Et comme il avait la mine déconfite :

— Plaignez-vous donc !

Elle se mit à rire.

— Tu sais bien que tu ne donnerais pas ta place, en ce moment, pour rien au monde ! Tu es bien trop fier de ce rendez-vous d’amour, avant la lettre, avec une personne comme ta vieille amie !

Tout le drame disparut si vite, quand elle prit ce ton de badinage, qu’il ne put s’empêcher de sourire.

Elle jouait de lui en virtuose.

— Écoutez, mon petit Léon, nous avons encore dix minutes… Venez par là. C’est ma chambre. Laissez la porte ouverte. Bien. Prenez cette boîte d’épingles. Je vais épingler la déchirure. Et causons pendant ce temps… Voyons, qu’avez-vous à dire pour votre défense ?

Elle mit dans cette question une caresse d’amie véritable. Elle avait parlé sur un ton sérieux.

Le jeune officier, sa boîte d’épingles à la main, répondit d’une voix sourde :

— Vous m’aimez encore, je le sens bien… Quand vous m’avez annoncé ce mariage que vous faites par calcul, je l’ai, moi, accepté par calcul aussi. Eh bien ! tous les deux nous avons eu tort. J’ai trop présumé de mes forces. Croyez-moi, partons ! Ce sera plus honnête…

Elle l’interrompit avec âpreté :

— Mais regardez donc la robe, que je porte, et ne me parlez pas, vous, d’honnêteté !

Il poursuivit, comme s’il n’eût pas entendu :

— Je donnerai ma démission. Je tenterai la fortune… Comment, je ne sais pas ; je ferai le possible — et l’impossible. On trouve des idées…

— Partir ? dit-elle, en piquant attentivement des épingles dans le bas de sa jupe… Vous trouvez ça pratique, vous ?… Vous êtes superbe ! Voyons, soyez raisonnable…

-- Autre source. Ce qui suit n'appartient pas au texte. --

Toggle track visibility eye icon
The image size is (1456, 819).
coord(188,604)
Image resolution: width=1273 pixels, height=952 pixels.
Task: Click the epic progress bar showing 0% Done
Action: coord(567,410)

Elle le regarda, sans lâcher sa robe, une main en l’air tenant une épingle :

— Vous parlez de faire fortune, — eh bien…

Et elle souligna :

— Commencez par là !

Elle laissa retomber sa robe, la fouetta du pied, la regarda derrière elle avec une torsion charmante de son buste :

— Oui, commencez par là !… Et pour vous encourager, je vais vous dire… Vous voyez ce meuble : il est joli, n’est-ce pas ? C’est un meuble de famille. Ils me l’ont donné. C’est un bijou. C’est plein de tiroirs, de petits secrets. Eh bien ! qu’est-ce que vous croyez qu’il y a là dedans ? Rien que vos lettres, bêta, et votre portrait, rien que vous. — C’est compris, n’est-ce pas ?… Et, tenez, je vais vous les rendre ; comme ça, j’en serai débarrassée, et vous aurez, vous, la preuve de mon amour… Car c’en est, de l’amour, n’est-ce pas ? ajouta-t-elle avec une naïveté vraie qui parut à Léon le dernier mot de sa rouerie.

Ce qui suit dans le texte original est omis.